### [What the exercise asks]
Return unchanged every line from the one containing "Given: Click the" to the one containing "Looking at the", including both of those lines.

### [Exercise materials]
#####

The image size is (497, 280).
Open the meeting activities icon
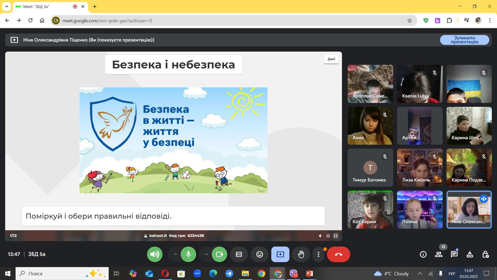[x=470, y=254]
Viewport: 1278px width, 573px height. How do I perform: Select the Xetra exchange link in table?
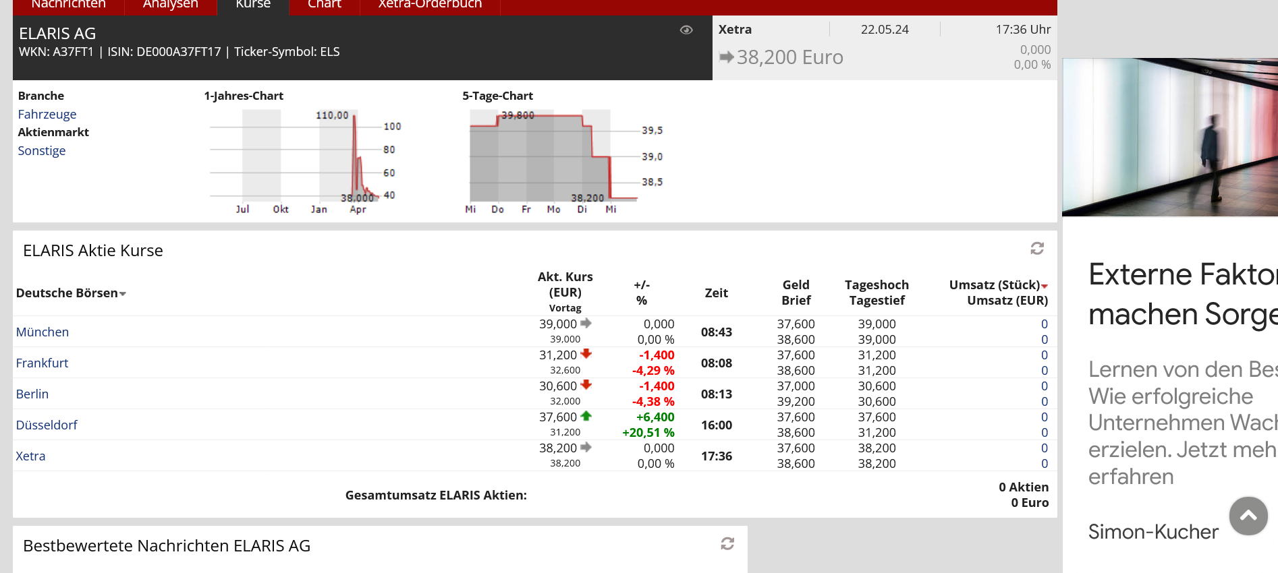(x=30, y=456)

#####

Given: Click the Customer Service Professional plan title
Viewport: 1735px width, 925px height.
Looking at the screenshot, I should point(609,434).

#####

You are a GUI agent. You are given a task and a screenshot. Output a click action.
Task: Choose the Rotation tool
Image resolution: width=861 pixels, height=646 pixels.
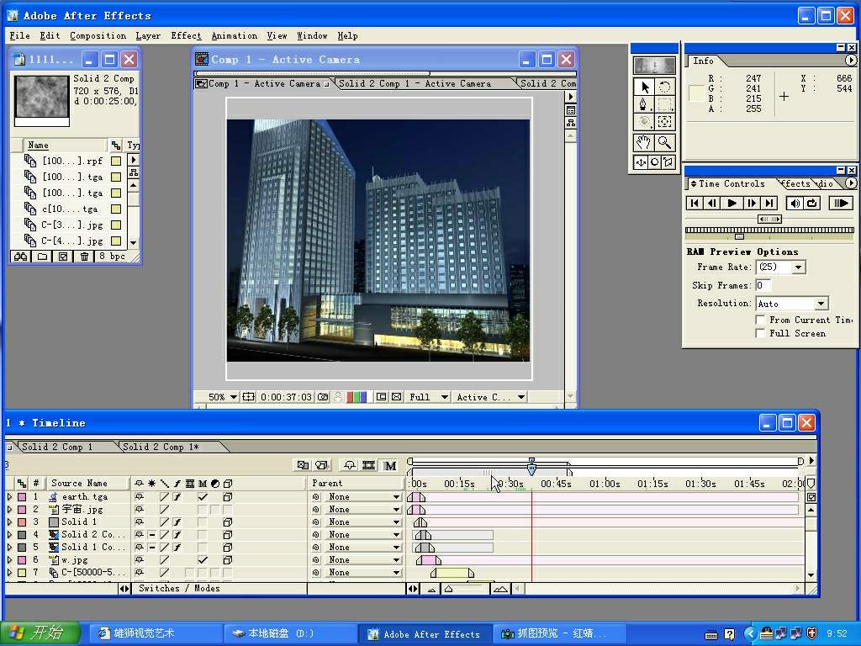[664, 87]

#####

### [Solved problem]
Given: Click the Customer Service Professional plan title
Viewport: 1735px width, 925px height.
Looking at the screenshot, I should point(609,434).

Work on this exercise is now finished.